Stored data
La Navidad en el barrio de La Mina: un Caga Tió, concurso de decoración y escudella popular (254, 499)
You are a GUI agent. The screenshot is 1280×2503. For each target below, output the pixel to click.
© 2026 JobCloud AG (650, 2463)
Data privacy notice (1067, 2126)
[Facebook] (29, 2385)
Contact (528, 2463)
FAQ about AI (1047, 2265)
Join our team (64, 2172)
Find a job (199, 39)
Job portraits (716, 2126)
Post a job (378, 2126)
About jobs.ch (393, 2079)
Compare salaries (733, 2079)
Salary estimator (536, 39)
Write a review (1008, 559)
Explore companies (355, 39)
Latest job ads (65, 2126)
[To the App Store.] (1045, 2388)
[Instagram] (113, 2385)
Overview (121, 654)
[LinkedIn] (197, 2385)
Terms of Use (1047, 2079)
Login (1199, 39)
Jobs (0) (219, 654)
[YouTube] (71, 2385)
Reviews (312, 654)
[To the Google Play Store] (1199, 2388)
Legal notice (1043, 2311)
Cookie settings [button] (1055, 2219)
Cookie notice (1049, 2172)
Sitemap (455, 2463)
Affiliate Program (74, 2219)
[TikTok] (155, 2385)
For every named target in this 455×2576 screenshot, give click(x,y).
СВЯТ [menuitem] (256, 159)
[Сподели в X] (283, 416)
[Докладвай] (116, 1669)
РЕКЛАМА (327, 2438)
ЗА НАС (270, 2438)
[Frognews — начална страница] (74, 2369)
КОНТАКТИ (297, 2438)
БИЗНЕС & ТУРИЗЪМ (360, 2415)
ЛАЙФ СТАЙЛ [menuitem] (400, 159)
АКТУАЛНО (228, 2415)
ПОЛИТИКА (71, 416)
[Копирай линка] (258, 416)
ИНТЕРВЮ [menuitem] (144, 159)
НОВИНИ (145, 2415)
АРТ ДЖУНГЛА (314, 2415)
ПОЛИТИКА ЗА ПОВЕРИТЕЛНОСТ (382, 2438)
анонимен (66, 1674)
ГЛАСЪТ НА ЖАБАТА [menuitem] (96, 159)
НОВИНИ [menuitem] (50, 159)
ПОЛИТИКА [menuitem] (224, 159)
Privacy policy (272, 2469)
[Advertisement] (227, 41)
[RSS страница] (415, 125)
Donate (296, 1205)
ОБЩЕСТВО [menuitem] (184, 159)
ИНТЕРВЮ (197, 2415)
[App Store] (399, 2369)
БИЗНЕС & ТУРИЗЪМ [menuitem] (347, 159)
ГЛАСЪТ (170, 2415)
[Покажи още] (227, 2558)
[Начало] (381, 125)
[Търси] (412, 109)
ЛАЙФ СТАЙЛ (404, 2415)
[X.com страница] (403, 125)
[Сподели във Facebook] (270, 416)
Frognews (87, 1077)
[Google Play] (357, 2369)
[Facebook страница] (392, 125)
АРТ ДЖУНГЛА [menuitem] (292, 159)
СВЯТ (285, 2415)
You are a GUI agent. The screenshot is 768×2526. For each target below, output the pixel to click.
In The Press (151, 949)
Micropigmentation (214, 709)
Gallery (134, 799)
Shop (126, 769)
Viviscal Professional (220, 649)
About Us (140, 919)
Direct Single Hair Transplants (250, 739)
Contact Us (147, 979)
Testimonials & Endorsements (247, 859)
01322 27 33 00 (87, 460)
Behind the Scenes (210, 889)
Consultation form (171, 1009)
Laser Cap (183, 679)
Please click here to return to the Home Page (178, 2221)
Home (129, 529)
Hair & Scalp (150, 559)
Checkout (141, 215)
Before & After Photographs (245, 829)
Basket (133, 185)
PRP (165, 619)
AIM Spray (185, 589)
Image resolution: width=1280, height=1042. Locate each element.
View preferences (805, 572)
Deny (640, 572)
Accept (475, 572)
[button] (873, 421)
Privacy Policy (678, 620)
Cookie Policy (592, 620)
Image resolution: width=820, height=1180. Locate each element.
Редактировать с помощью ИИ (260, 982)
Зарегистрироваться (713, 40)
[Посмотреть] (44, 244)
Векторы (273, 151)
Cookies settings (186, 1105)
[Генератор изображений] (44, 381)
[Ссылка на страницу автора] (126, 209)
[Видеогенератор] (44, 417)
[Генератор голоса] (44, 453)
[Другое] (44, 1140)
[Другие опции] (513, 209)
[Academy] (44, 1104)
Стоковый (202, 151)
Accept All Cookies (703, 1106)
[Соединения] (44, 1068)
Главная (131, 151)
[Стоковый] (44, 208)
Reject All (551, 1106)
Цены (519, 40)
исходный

YOUR ASSIGNMENT: Using the entries above, return each line that includes the word "Play".

RESULT OF THIS TASK:
[To the Google Play Store] (1199, 2388)
[Google Play] (357, 2369)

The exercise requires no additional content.